Unlike the tail-happy C63 AMG and the slightly ponderous SL63 AMG we drove to acquaint ourselves with the track, the SLS AMG is so stable and composed that it feels - up to a point - strangely uneventful and uninvolving. That's because the new dry-sump lubrication helps provide a lower center of gravity, the transaxle layout ensures a more neutral handling balance, and the staggered-size tires (265/35YR-19 in front, 295/30YR-20 in back) provide an almost insane amount of grip. As a result, the 3570-pound two-seater is as expressively dynamic in one direction as it is absolutely unshakable in any other. Although confidence is quickly established, it takes at least half a day - and an eye-opening ride with former DTM champ Bernd Schneider - to fathom the true potential of this very special Mercedes. But even then, the prevailing impression is compiled of such practical virtues as a compliant ride, accessible performance, perfect balance, and just enough noise, but no undue vibrations or harshness. For a rear-wheel-drive supercar, the SLS is incredibly benign and forgiving.

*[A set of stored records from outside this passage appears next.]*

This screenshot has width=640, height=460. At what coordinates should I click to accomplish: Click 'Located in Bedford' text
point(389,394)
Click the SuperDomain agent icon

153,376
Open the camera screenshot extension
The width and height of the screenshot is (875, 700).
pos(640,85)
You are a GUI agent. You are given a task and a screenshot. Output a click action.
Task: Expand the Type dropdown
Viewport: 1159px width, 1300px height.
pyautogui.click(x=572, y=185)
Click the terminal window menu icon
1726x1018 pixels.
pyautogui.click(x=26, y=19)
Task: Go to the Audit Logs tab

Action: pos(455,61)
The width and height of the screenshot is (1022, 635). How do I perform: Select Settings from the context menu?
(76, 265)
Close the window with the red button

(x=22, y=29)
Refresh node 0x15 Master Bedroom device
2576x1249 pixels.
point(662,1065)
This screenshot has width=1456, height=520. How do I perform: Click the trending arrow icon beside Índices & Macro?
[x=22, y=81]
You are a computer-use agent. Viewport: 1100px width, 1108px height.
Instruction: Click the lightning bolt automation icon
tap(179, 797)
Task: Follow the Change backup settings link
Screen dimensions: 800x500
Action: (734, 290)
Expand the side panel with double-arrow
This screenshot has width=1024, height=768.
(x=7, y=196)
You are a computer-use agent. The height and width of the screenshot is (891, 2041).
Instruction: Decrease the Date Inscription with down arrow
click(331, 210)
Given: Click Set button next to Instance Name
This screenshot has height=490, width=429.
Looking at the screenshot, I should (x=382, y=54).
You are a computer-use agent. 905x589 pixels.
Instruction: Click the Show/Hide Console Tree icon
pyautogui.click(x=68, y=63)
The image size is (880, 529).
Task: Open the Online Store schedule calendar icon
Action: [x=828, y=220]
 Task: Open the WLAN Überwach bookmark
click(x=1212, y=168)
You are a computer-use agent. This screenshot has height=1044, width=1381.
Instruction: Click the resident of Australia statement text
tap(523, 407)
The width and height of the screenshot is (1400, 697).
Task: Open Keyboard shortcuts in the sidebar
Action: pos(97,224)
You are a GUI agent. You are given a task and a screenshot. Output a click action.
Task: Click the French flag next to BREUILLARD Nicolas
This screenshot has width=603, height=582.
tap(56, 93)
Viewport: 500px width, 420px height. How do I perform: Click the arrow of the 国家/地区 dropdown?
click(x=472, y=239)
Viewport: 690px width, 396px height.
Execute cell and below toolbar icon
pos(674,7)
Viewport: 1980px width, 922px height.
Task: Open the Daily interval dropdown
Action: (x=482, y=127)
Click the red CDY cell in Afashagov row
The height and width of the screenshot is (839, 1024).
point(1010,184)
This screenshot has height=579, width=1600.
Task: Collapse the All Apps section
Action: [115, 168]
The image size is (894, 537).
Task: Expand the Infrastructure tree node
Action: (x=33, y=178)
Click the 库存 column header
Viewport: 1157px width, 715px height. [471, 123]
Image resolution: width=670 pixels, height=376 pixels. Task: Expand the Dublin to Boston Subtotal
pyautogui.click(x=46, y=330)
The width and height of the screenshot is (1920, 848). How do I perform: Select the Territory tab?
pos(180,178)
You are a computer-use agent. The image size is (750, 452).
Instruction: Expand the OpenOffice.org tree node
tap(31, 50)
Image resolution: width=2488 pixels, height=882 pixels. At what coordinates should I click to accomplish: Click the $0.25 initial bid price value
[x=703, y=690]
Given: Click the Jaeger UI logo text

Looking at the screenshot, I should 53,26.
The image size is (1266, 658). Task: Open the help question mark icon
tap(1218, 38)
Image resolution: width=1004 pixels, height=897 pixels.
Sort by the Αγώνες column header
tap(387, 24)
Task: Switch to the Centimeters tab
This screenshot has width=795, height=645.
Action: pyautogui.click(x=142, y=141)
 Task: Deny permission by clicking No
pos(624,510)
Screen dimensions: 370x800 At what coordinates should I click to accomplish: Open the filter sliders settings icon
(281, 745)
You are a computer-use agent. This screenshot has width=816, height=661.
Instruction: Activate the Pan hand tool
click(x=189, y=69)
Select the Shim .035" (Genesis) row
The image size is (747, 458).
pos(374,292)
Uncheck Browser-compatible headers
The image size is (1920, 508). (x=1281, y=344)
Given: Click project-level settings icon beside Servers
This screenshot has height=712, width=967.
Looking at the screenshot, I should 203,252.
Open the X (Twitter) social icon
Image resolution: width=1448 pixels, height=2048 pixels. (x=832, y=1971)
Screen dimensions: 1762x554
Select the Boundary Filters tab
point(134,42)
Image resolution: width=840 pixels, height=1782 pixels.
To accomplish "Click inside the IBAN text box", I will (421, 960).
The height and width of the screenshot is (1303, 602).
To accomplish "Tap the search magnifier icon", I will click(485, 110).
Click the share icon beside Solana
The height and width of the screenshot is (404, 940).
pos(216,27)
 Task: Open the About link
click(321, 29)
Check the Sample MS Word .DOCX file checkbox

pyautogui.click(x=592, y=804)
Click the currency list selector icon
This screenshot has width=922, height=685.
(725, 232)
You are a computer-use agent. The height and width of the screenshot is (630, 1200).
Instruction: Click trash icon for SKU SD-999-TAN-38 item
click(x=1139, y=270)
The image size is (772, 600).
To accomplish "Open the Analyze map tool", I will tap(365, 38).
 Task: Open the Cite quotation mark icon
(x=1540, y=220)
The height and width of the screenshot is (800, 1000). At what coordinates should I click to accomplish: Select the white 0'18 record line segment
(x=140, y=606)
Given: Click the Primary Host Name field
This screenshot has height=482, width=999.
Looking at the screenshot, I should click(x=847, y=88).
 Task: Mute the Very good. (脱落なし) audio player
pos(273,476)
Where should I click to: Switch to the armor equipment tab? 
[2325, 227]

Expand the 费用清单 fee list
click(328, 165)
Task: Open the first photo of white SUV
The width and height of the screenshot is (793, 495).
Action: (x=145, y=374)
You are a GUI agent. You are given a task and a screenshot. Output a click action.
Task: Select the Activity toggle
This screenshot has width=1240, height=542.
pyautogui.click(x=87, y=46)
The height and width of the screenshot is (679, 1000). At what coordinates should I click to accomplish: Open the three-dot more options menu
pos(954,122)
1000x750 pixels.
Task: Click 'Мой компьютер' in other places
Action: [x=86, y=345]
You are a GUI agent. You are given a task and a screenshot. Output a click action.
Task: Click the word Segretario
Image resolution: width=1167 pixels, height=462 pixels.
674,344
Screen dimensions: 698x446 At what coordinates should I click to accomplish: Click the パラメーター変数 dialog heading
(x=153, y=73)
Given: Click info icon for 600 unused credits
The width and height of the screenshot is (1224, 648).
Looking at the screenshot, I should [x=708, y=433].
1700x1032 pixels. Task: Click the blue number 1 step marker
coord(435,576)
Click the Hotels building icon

One key strong suit is the steering. Meatier and less damped than in other AMG models, the steering system in the SLS opens up a new level of man/machine dialogue. It's a precision tool that fuses minimum input and maximum control, even through that adrenaline-pumping, 110-mph, uphill kink where the coupe's fat rear end wants to play catch and release. Then there's the electronic throttle, which allows you to modulate and time the torque flow to perfection. The free-breathing, high-revving V-8 responds to the driver's right foot like a thoroughbred to a horse whisperer. Especially when set in manual mode, where the transmission holds the chosen gear no matter what, the SLS surfs the torque so expertly that every approach is a trough, every apex is a crest, and every exit is a mighty tidal wave. Equally impressive are the brakes. One can specify extralarge carbon-ceramic rotors that are immune to high temperatures and offer a 40 percent weight advantage, but even the standard cast-iron discs are very good at neutralizing excess kinetic energy. Despite the commendably short pedal travel, the massive six- and four-pot calipers cover the complete deceleration spectrum from touch-then-go-again to all-anchors-dropped.

To boost the 6.2-liter V-8's power output from 518 hp to 563 hp, AMG developed a larger intake plenum, hotter camshafts, a more ambitious valvetrain, and a low-resistance, multiple-pipe exhaust system. Other measures include forged pistons, reinforced crankshaft bearings, toughened reduced-friction bore liners, a stiffer crankcase, a shorter cooling circuit, and more efficient lubrication. Lighter, torquier, and quite a bit more powerful, the tweaked 6.2-liter V-8 actually uses less fuel than the version in the E63 and the S63 (although U.S. EPA figures are not yet available). Mercedes is quoting a 0-to-62-mph time of 3.8 seconds and a top speed of 195 mph.